--- Extrait ---
La Faute-sur-Mer était vue comme un des endroits les plus dangereux.
Le Président : Est-ce que vous avez souvenir de l’étude de SOGREAH de 2000 ?
Je n’en ai pas un souvenir précis, mais lorsque j’ai pris mes fonctions en Vendée mes collaborateurs m’ont présenté les problématiques qui se posaient, dont celle de l’inondation, et je pense que cette étude avait dû être mentionnée.
Le Président : Effectivement, dans ce rapport, nous trouvions la Faute-sur-Mer comme étant identifiée à un risque fort. Vous aviez ça présent à l’esprit ?
Je voyais bien la fragilité de la Faute-sur-Mer, je voyais aussi les risques de canalisation, de logements non maîtrisés du côté de l’Aiguillon.
Le Président : Aviez-vous été tenu informé par le Maire, ou par l’ASA de la digue, du respect des consignes de surveillance de cette digue ?
Non, je n’ai pas le souvenir d’avoir eu de retour sur ce plan la. La préoccupation sur les digues pour le Préfet était que dans la période du début des années 2000 à 2006, le financement de l’Etat prévoyait un volet pour les digues, ce dispositif ayant été délaissé ensuite pour des raisons de doctrine nationale. Lorsque je suis arrivé, je me suis préoccupé d’obtenir le maintien de ce dispositif pour 3 ans. Dans la période précédente, l’Etat finançait à 50%, puis ensuite plus qu’à 25%. J’ai fait lancer une étude sur la maîtrise d’ouvrage des digues en Vendée pour trouver des interlocuteurs ayant la capacité de superviser ces travaux. Enfin, j’ai obtenu des financements pour effectuer ces travaux.
Le dialogue avec les parties prenantes locales était difficile, car la maitrise d’ouvrage était celle de l’association (du propriétaire). La commune, sur l’autorisation de travaux, sur l’empiètement (élargissement de la digue) sur le domaine public, a été un sujet de ralentissement sur l’ensemble de ce processus qui a démarré début 2010, après 2 ans et demi d’efforts.
Le Président : Le refus d’empiéter sur le domaine public maritime était arrêté par les textes ?
Oui, le domaine public maritime est inaliénable.
Le Président : Aviez-vous été informé du changement effectué par la Mairie sur le contenu des travaux sur la digue Est ? Le conseil municipal de la Faute a voté une délibération qui prenait une position ferme sur le refus de voir empiéter la digue sur les propriétés riveraines. On est arrivé à l’arrêté que vous avez pris en août 2009. Avez-vous été au courant des modifications dans le projet initial ?
La Mairie n’a pas souhaité avancer avant d’avoir toutes les autorisations budgétaires. La mairie a souhaité attendre la subvention 2009 pour démarrer l’intégralité des travaux. J’ai été informé du débat domaine public / propriétés riveraines.
---
#### [Énoncé A]
Recopiez à l'identique, s'il vous plaît, la partie de la liste qui s'ouvre sur la ligne contenant « You are a computer-use » et se termine à la fin de la liste, bornes comprises, en omettant les images.
L'extrait sur la Faute-sur-Mer et la liste n'ont aucun lien entre eux.
--- Liste ---
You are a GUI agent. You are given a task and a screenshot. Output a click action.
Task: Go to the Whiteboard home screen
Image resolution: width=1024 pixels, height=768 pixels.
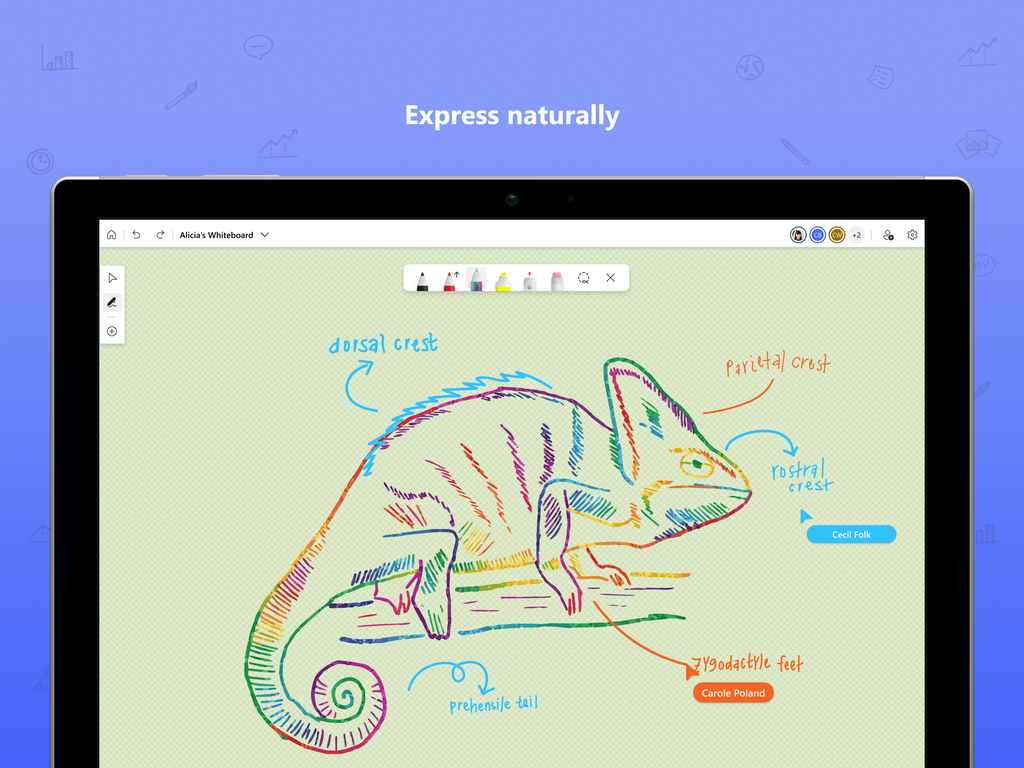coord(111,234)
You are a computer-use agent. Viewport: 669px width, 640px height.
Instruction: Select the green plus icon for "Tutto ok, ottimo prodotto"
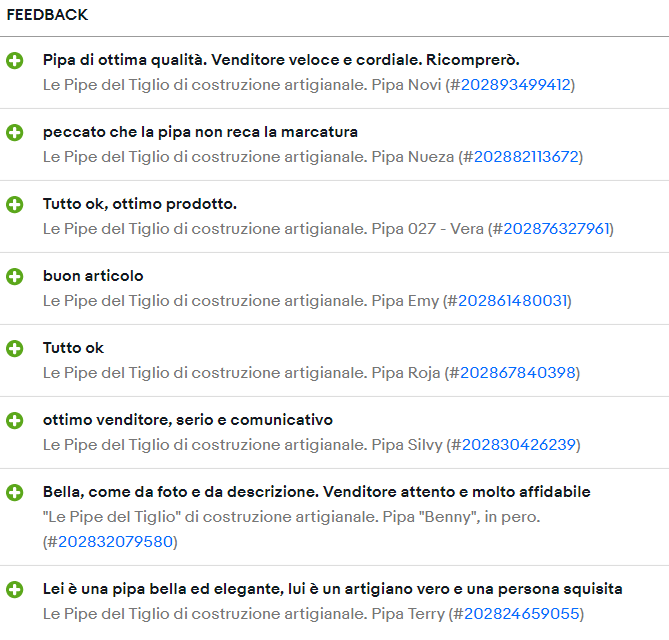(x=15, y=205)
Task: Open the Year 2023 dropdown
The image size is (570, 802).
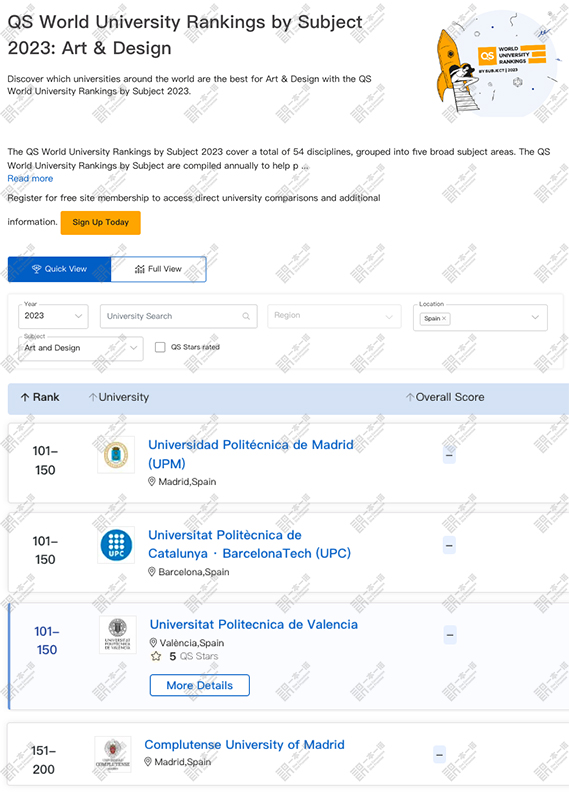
---
#### [Énoncé B]
Prolongez l'extrait sur la Faute-sur-Mer à partir de sa dernière phrase.

#### [Réponse attendue A]
You are a computer-use agent. Viewport: 669px width, 640px height.
Instruction: Select the green plus icon for "Tutto ok, ottimo prodotto"
(x=15, y=205)
Task: Open the Year 2023 dropdown
The image size is (570, 802).

#### [Réponse attendue B]
Le Président : En dehors des deux secteurs priorisés (E au Sud et H au Nord), la Mairie avait excipé le fait que les travaux sur les autres secteurs nécessitaient des expropriations et sollicitaient d’utiliser le domaine public maritime. Etiez-vous au courant qu’en ce qui concerne le zonage, les cartes d’aléas et d’enjeux classaient en zone rouge l’intégralité de la cuvette sud de la Faute, et qu’à la suite une entente avait été trouvée ? Avez-vous été informé de cette modification du zonage réglementaire à la suite d’une réunion avec les services de l’Etat en 2003 ?
Non, j’ai pris mes fonctions 4 ans avant l’épisode que vous venez de retracer. On m’avait précisé qu’il y avait des incohérences, des difficultés. Mon souci était d’entendre et de voir s’il fallait adapter le PPRI. Je sais également que par une faiblesse dans la rédaction du PPRI par anticipation, les dispositions applicables n’étaient pas cohérentes entre elles et qu’il était important de le corriger. Ce sont les deux aspects que j’ai en mémoire.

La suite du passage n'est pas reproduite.